Metoclopramide (Reglan), long used as an antiemetic, is now not recommended during pregnancy due to its potential neurological effects (involuntary movements, extrapyramidal syndrome). It should not be used without specific medical advice.
The essential message: do not suffer in silence. If pregnancy nausea impacts your quality of life despite lifestyle measures, talk to your doctor. Safe and effective solutions exist.
"Pregnancy nausea is one of the most common reasons for consultation in early obstetric care. What I always tell my patients is that this nausea, as unpleasant as it may be, is in the vast majority of cases a sign that the pregnancy is progressing normally. My approach is progressive: we start with dietary measures — splitting meals, crackers in the morning, ginger — then vitamin B6 if needed, and finally doxylamine if that fails. In my practice, this stepped approach is enough to relieve over 90% of patients. For the 1 to 3% who develop hyperemesis gravidarum, we have an effective therapeutic arsenal. The most important thing is not to trivialize the suffering: if nausea prevents you from living normally, you must seek help. No woman should endure this alone."
Dr. Elie Servan-Schreiber, physician and founder of bienmangerenceinte.fr
Pregnancy nausea generally appears between the 4th and 8th week of pregnancy (6 to 10 weeks of amenorrhea). It is linked to the rapid increase in HCG hormone produced by the placenta. Some women feel the first symptoms as early as the 4th week, even before the missed period.
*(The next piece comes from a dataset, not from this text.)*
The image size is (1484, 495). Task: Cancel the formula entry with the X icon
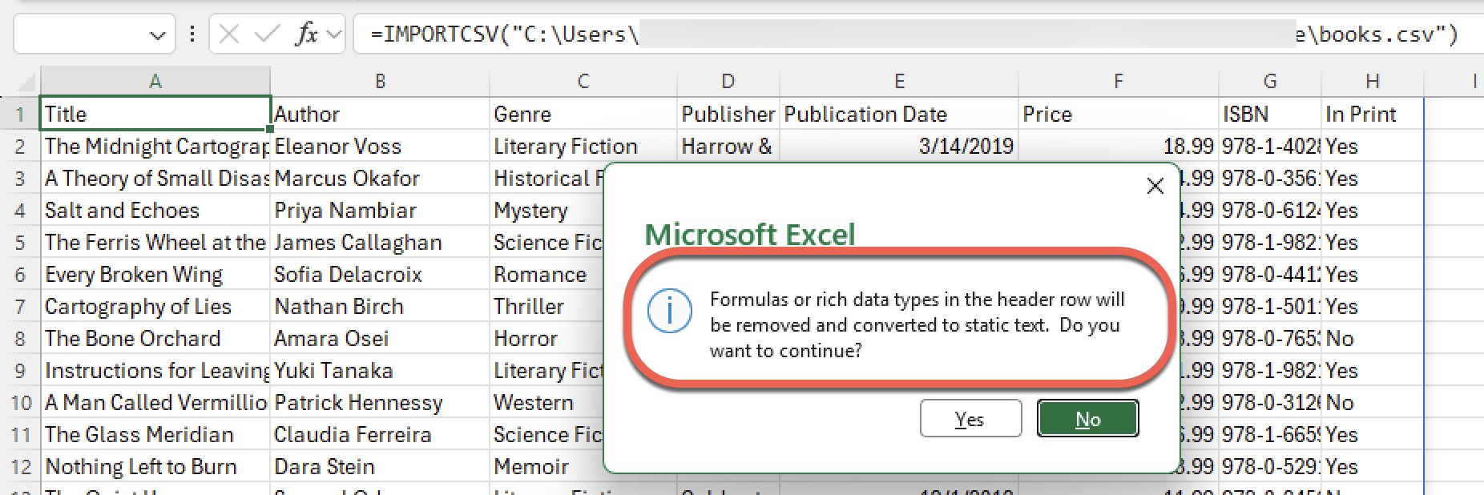[x=229, y=34]
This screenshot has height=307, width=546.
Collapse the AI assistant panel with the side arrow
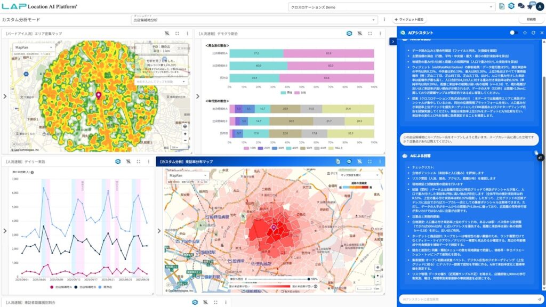tap(392, 42)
Nausea peaks between 9 and 10 weeks of amenorrhea, then gradually subsides and disappears for most women between 12 and 16 WA (end of the first trimester). About 10% of women continue to experience it beyond this, and a minority throughout the entire pregnancy.
Yes, the effectiveness of ginger against pregnancy nausea is confirmed by numerous clinical studies. The recommended dosage is 1 g per day, either as a tea (1 g of fresh grated ginger in hot water) or in capsules (250 mg, 4 times per day). It is considered safe during pregnancy at recommended doses.
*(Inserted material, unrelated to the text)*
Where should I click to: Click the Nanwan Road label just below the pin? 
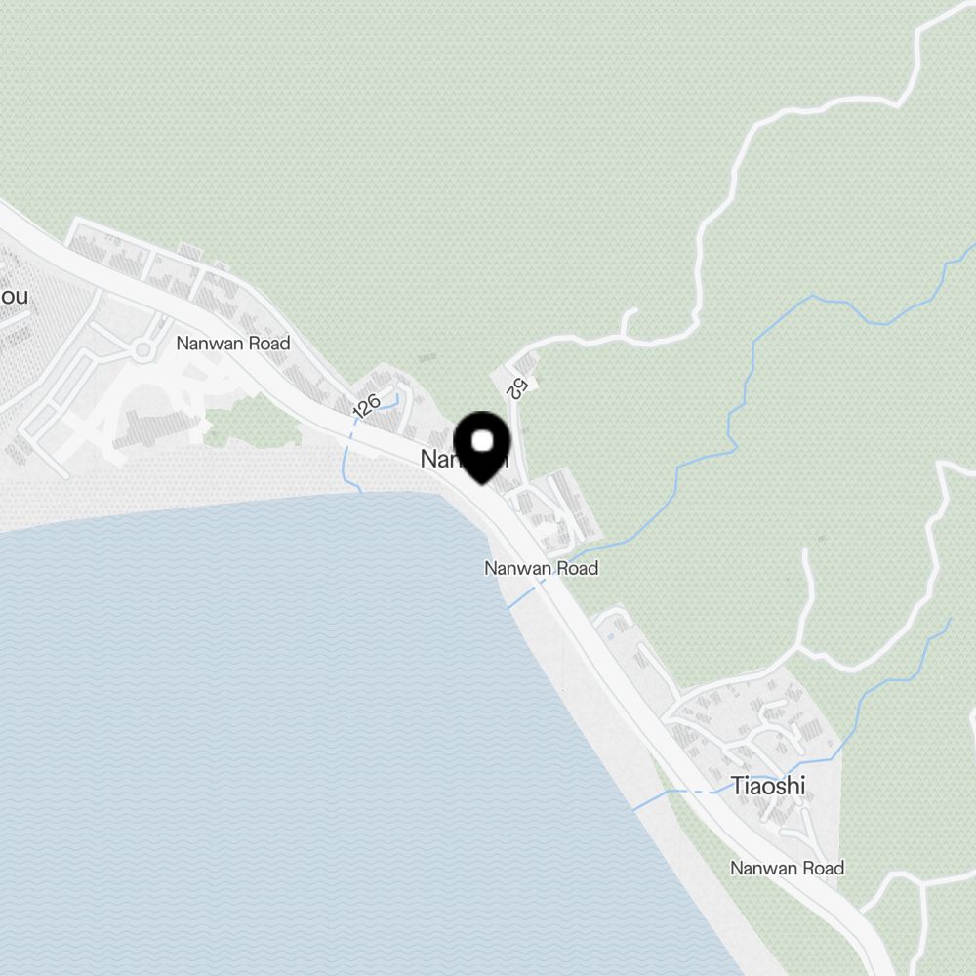tap(542, 568)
Prefer dry foods and starches (crackers, rusks, white rice, pasta, toast), cold foods (which give off fewer odors), and split your meals into 5-6 mini-meals per day. Eat crackers before getting out of bed in the morning. Avoid fatty, spicy dishes, strong odors, and coffee.
Ordinary nausea is not dangerous for the mother or the baby. It is even associated with a reduced risk of miscarriage. However, if you cannot keep any food or liquid down, if you are losing weight, or show signs of dehydration, seek medical attention promptly: it may be hyperemesis gravidarum (1-3% of pregnancies), which requires medical treatment.
Yes, certain medications are authorized and recommended during pregnancy. The doxylamine + vitamin B6 combination is the first-line treatment with an excellent safety profile. Ondansetron may be prescribed as second-line treatment. Never take any antiemetic without medical prescription during pregnancy.
Hyperemesis gravidarum is the severe form of pregnancy nausea and vomiting, affecting 1 to 3% of pregnant women. It is characterized by uncontrollable vomiting, weight loss exceeding 5%, and dehydration. It requires medical management, sometimes hospitalization with IV rehydration and antiemetic treatment.
Yes, pregnancy nausea is generally a positive sign. A major study published in JAMA Internal Medicine in 2016 showed it is associated with a 50 to 75% reduced risk of miscarriage. It reflects normal placental development and adequate production of pregnancy hormones. However, the absence of nausea is not concerning either: 11 to 30% of women do not experience it and have perfectly normal pregnancies.